Friday, October 1, 2010


my grammie passed away on Sunday, September 19, 2010 @ 5am.

My mom and I were at her bedside when she passed away peacefully in her sleep.
I miss her dearly.

For 2 weeks my job hunting was put on the backburner while I concentrated on loving my grammie....Here is my eulogy:

Hi everyone. I had a very hard time putting my gramma’s eulogy together. No matter how hard I try, I can never do justice to who she was and what she accomplished in her lifetime. I know we are all grieving today for we all lost a great woman of God. But I have no doubt in my mind that she is walking the golden streets of heaven right now with Jesus by her side. Even though I wasn’t her favourite grandchild (my brother was, hands down), I shared a lot of wonderful memories with her. My grandma was an integral part of my life. My grandfather passed away when my mom was 4. And after raising my mom and my uncle all by herself, my gramma came to Canada when my brother was born. And for the last 27 years, she has lived with my parents and my brother and I. While both my parents worked very hard, she was our babysitter, our comforter and our best friend.

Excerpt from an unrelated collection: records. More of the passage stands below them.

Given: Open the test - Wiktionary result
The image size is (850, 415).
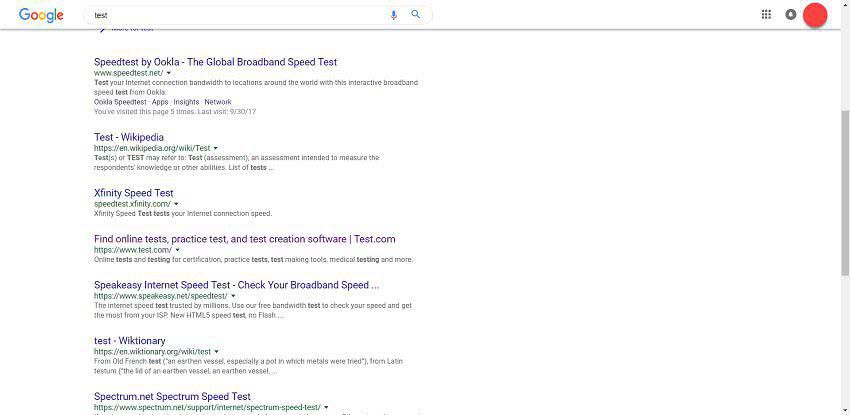Looking at the screenshot, I should click(130, 341).
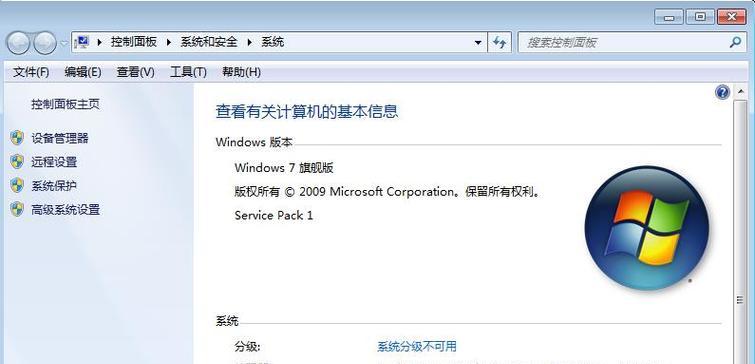Open help via blue question mark icon
Viewport: 755px width, 364px height.
tap(722, 92)

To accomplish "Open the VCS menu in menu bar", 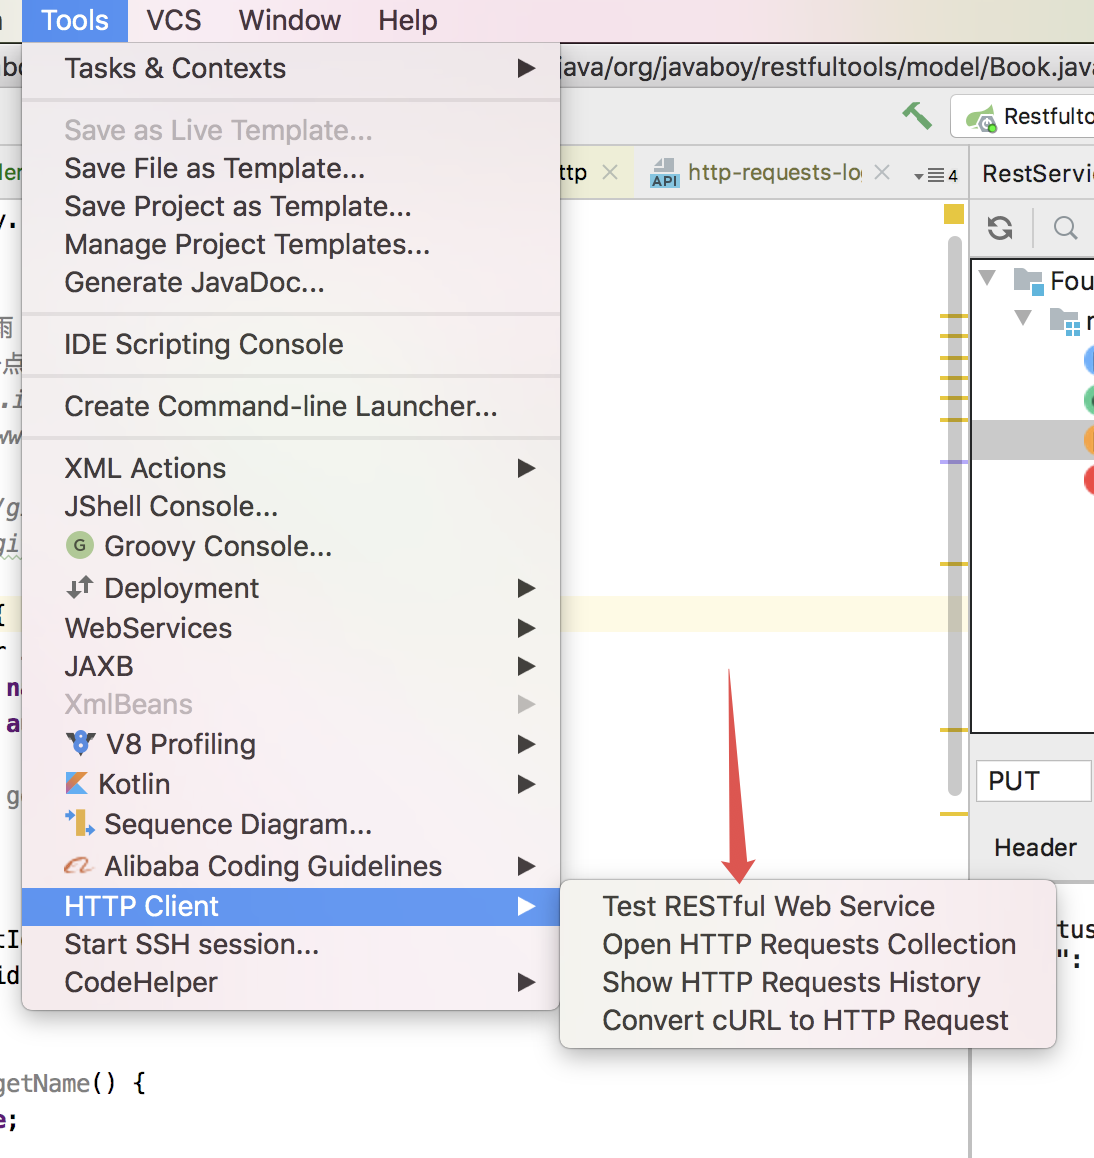I will [173, 20].
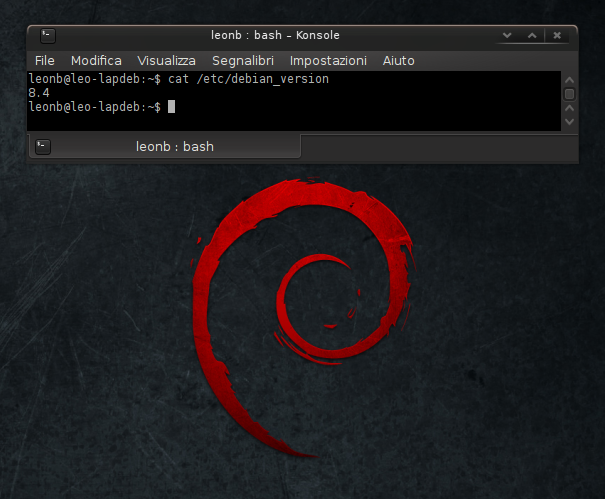Click the scrollbar down arrow in terminal
The width and height of the screenshot is (605, 499).
(569, 120)
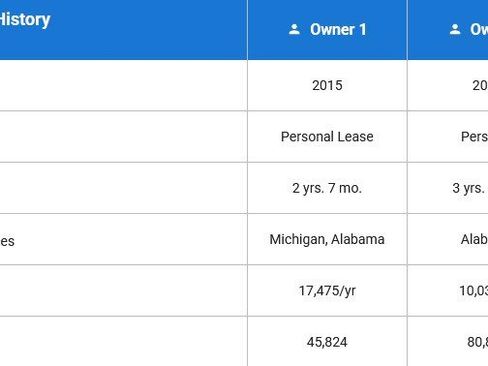Click second owner's partially visible Pers type cell

pos(474,137)
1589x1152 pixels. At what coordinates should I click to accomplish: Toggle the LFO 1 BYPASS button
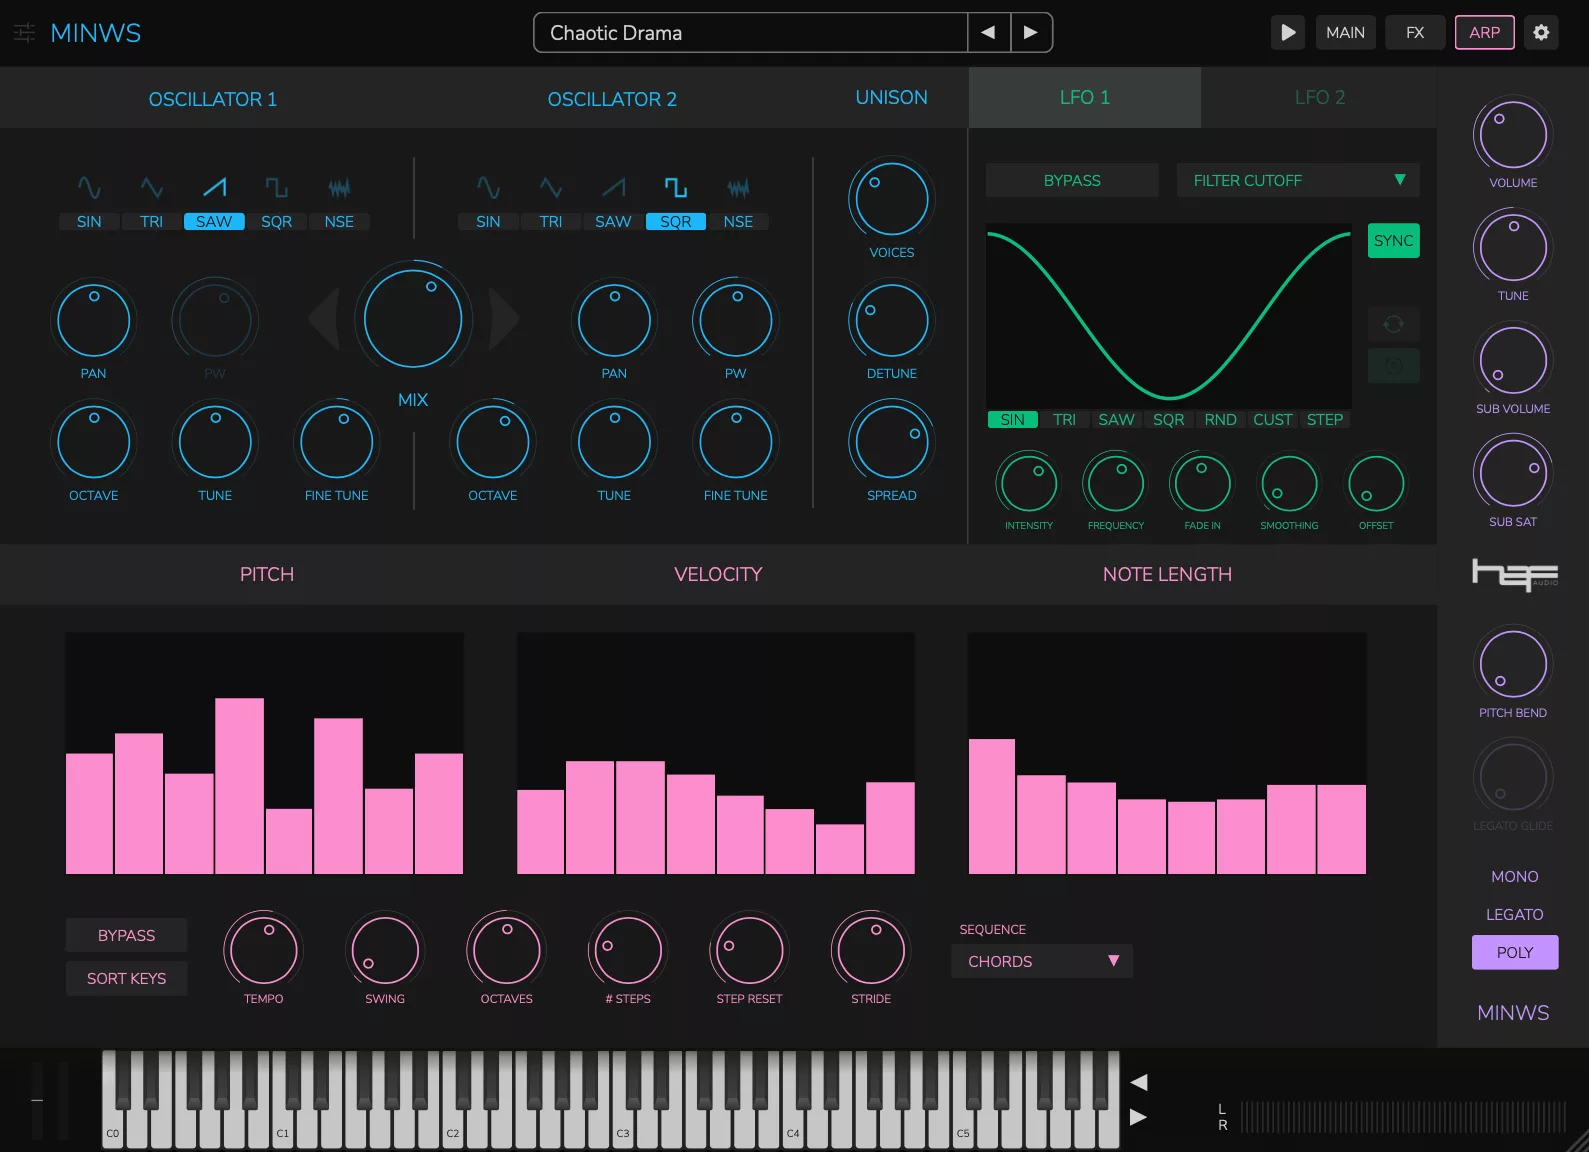(1071, 181)
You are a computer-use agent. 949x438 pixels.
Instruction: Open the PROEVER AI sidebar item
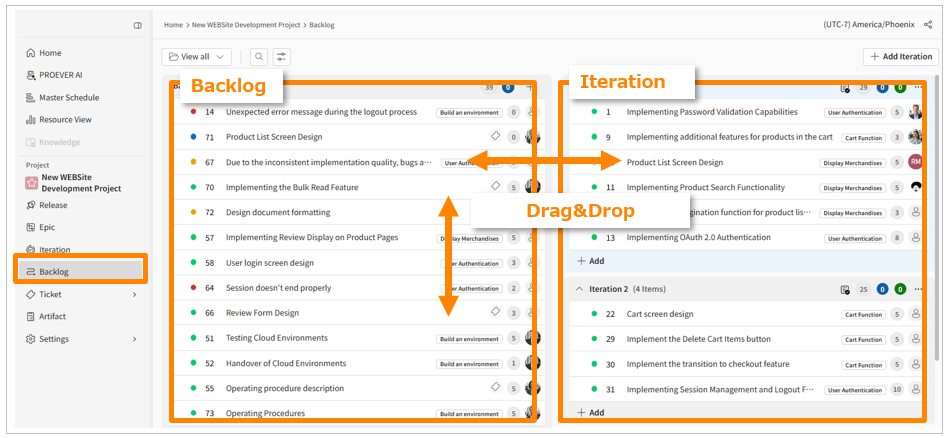(60, 75)
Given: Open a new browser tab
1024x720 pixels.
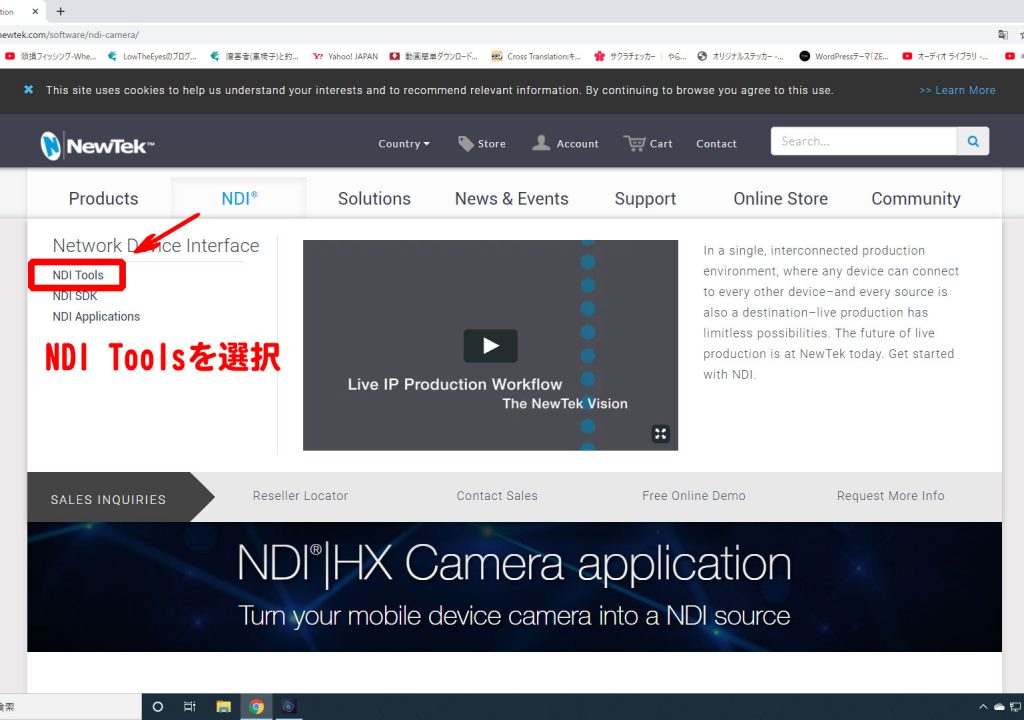Looking at the screenshot, I should click(60, 11).
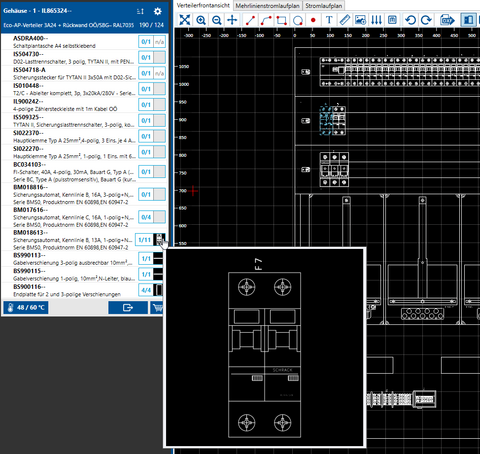Click the export arrow button below list
Viewport: 480px width, 454px height.
tap(128, 307)
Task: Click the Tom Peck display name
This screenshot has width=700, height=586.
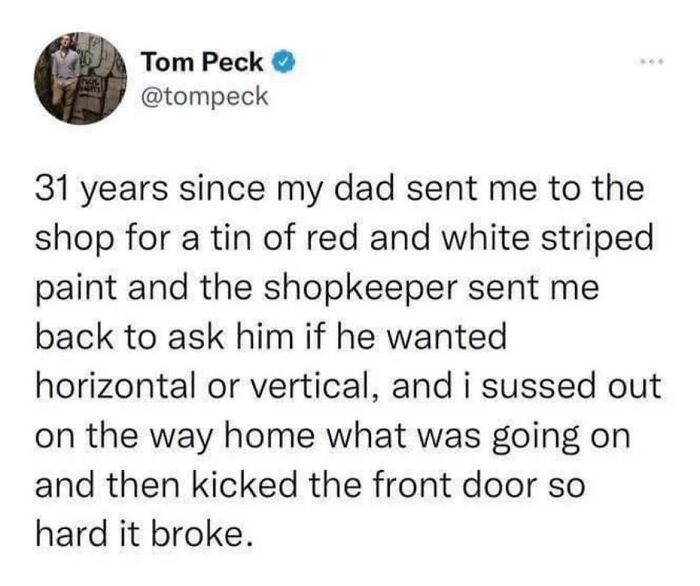Action: [x=202, y=62]
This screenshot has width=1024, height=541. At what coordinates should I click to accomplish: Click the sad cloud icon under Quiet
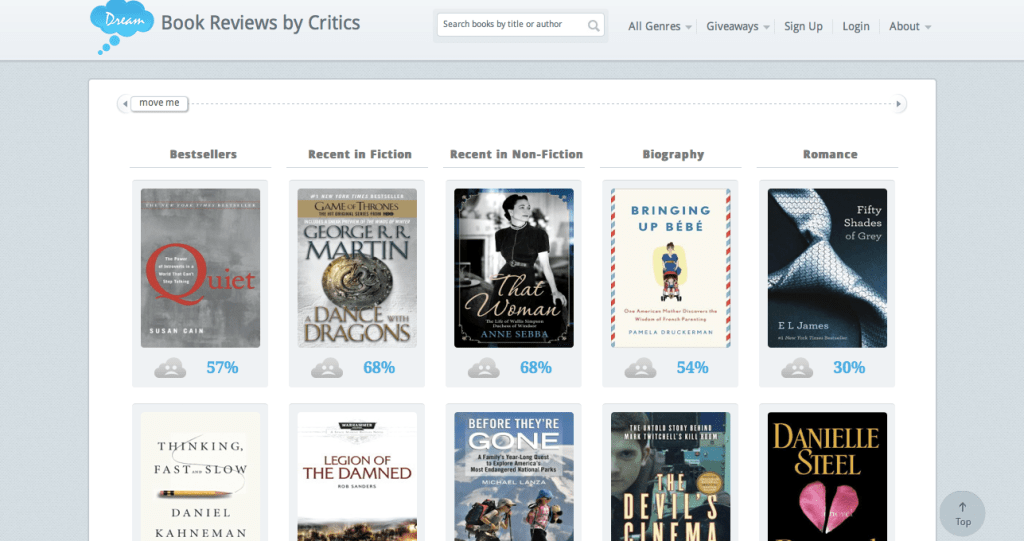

My gramma loved to the watch wrestling, so much so that when we were younger and it was just the 3 of us in front of the tv, we would have a vote as to what to watch, I would lose, because both my gramma and my brother would want to watch WWF. My gramma was the best cook in the entire world, she nursed me through chicken pox, she knit me sweaters and scarves galore and she spent most of her life loving us in every way possible. She was also the one to tell me when my other grandmother passed away a few years ago and let me cry myself to sleep in her arms. And even in the hospital last week, she never once complained but would tell us to go home and not worry about her, to use pillows and she asked us constantly whether we ate. Even during the last few days of her life on earth she thought of us before herself. My gramma was a very strong and stubborn woman. I think both my mother and I are very much like her in this way. But I can only hope that the next generations of women in our family are as strong as she was. She also was a woman of prayer and has likely prayed for every major and minor event and decision in my life. She was definitely the solid rock in our family. And although our lives will never be the same without her, we will always remember what a kind, wise and beautiful woman of faith she was.


So thank you so much for coming today to help honour my grandmother. I’m sure that she would not have wanted this day to be filled with sadness and tears but with rejoicing. For today we are celebrating her grand entrance through the gates of heaven. Thank you.